[Stored items]
----

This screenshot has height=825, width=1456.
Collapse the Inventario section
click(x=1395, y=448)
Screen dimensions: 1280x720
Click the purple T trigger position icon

----

From the line containing "Collapse the Inventario section" down to the last line of the records, transcribe every line exactly and add nothing else.

Collapse the Inventario section
click(x=1395, y=448)
Screen dimensions: 1280x720
Click the purple T trigger position icon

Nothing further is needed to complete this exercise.